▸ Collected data
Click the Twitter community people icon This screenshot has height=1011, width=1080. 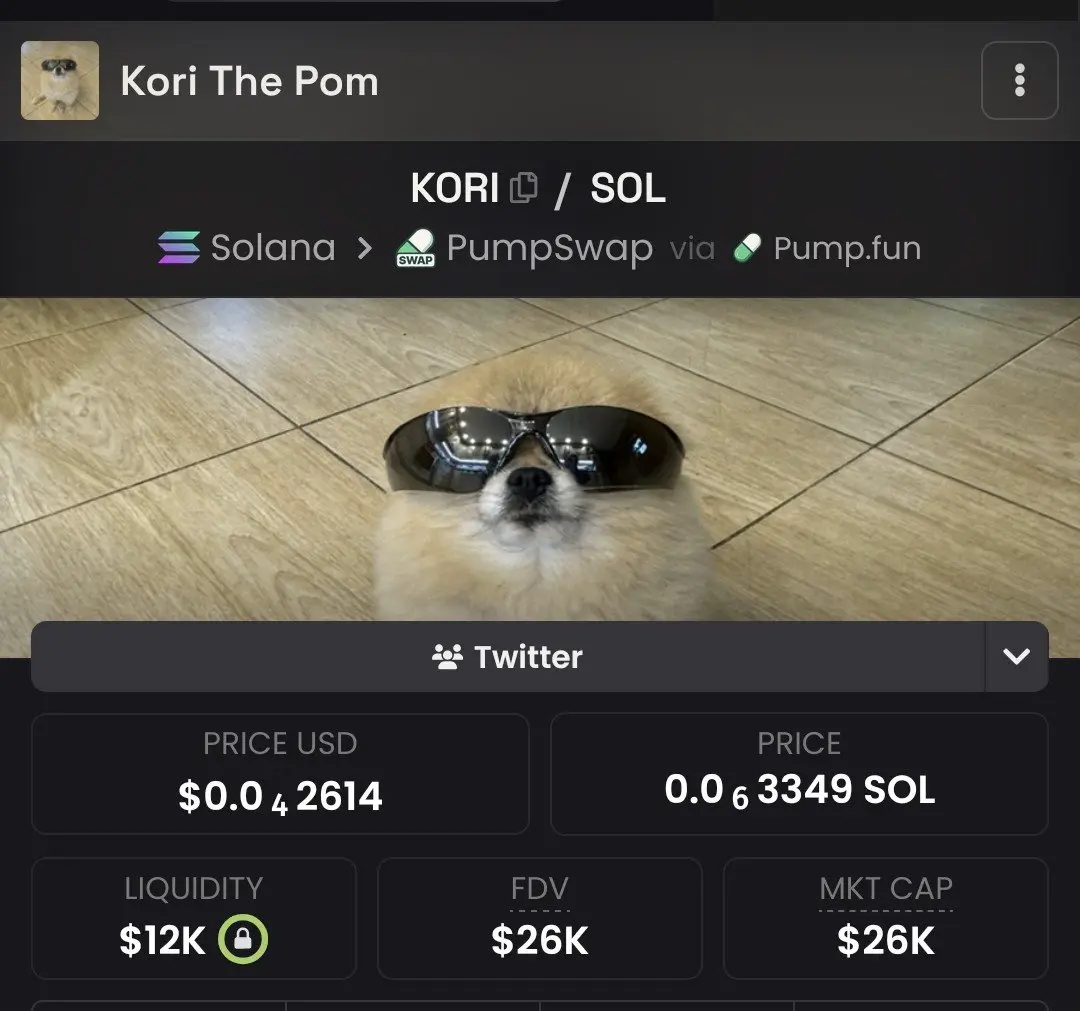(448, 657)
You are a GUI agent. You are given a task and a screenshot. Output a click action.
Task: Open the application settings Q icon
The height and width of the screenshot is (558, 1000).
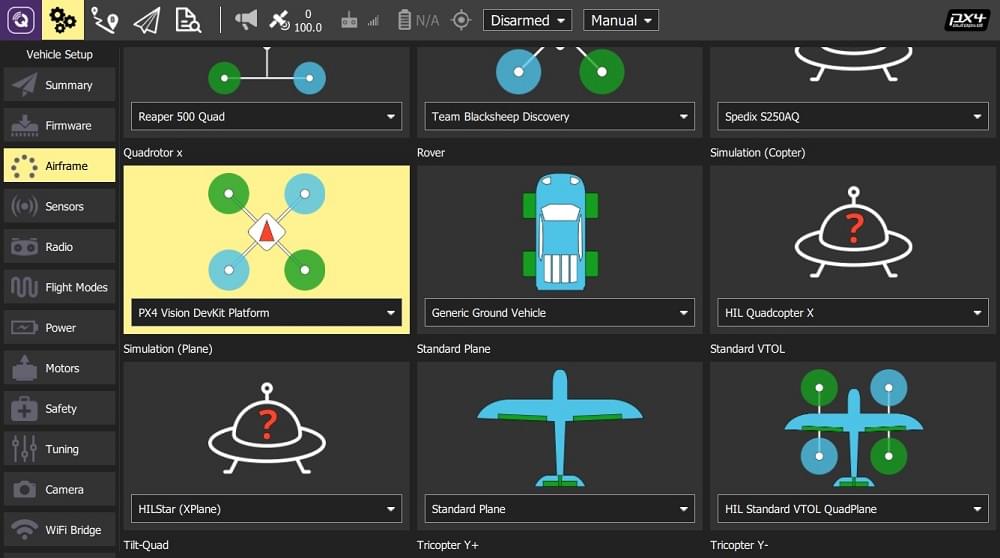click(x=21, y=20)
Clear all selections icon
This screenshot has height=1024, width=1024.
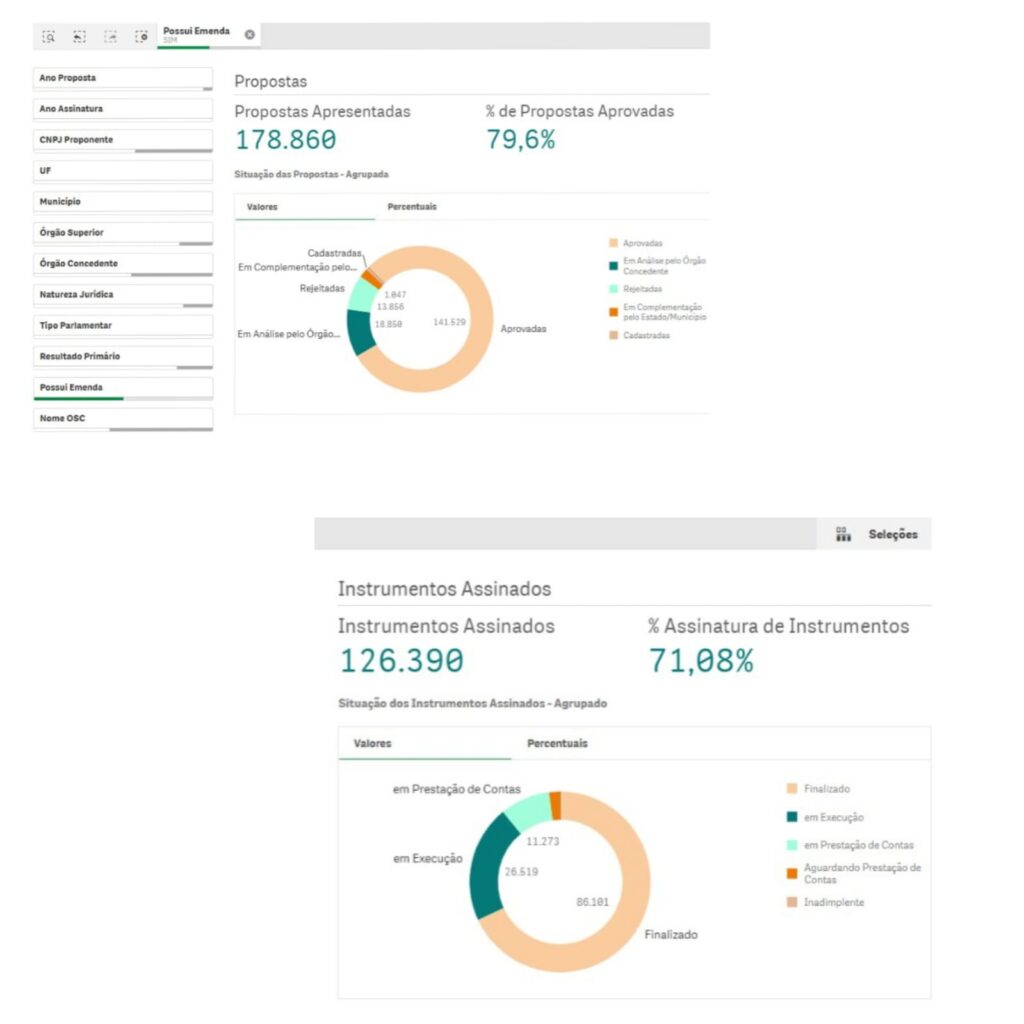142,37
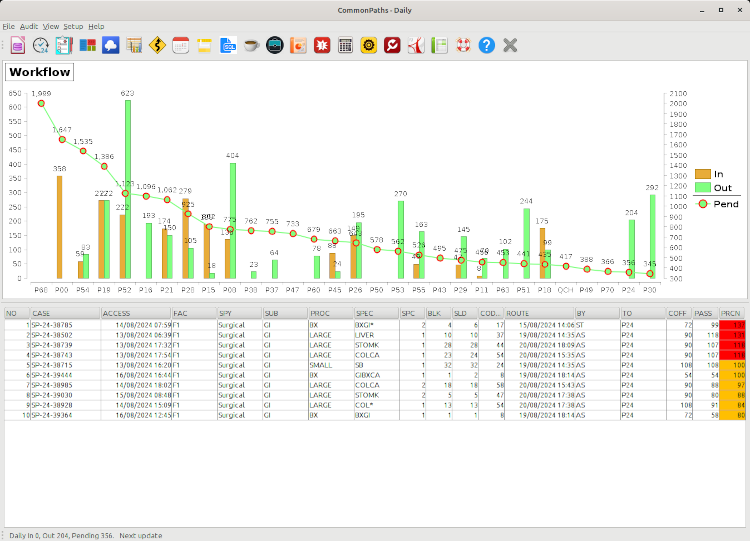The image size is (750, 541).
Task: Click the PRCN column header
Action: point(732,313)
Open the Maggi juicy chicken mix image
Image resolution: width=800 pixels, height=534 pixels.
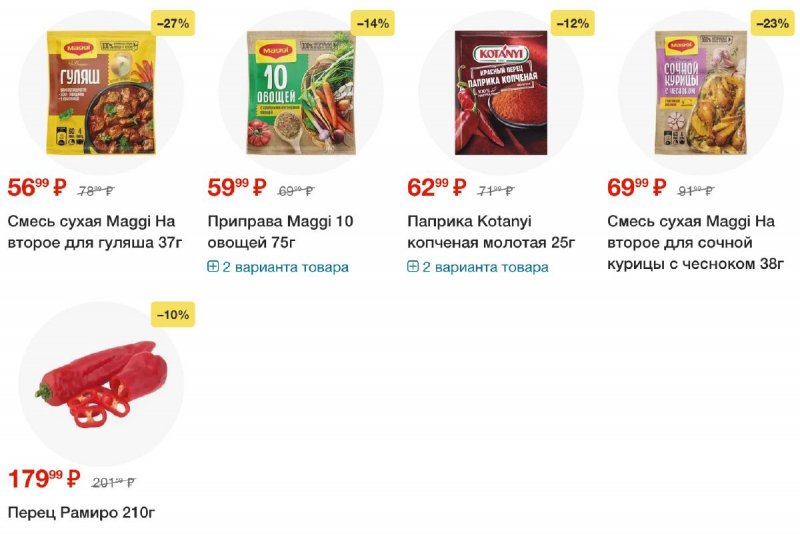click(x=701, y=92)
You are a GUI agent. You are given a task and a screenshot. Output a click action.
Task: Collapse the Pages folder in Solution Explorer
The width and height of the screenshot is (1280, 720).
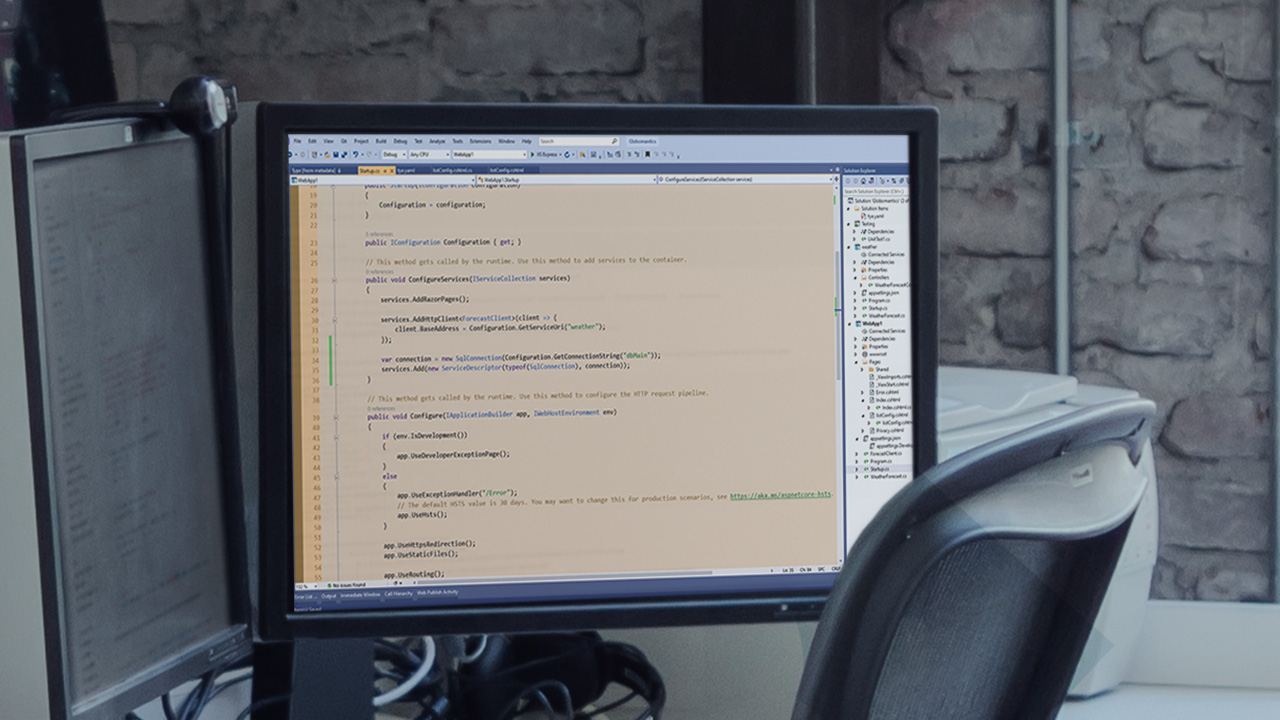858,361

▸ ASSIGNED TASK
In the entries above, find each line with the word "Open" and show it.

▸ SOLVED PROBLEM
Task: Open the application settings Q icon
Open the Maggi juicy chicken mix image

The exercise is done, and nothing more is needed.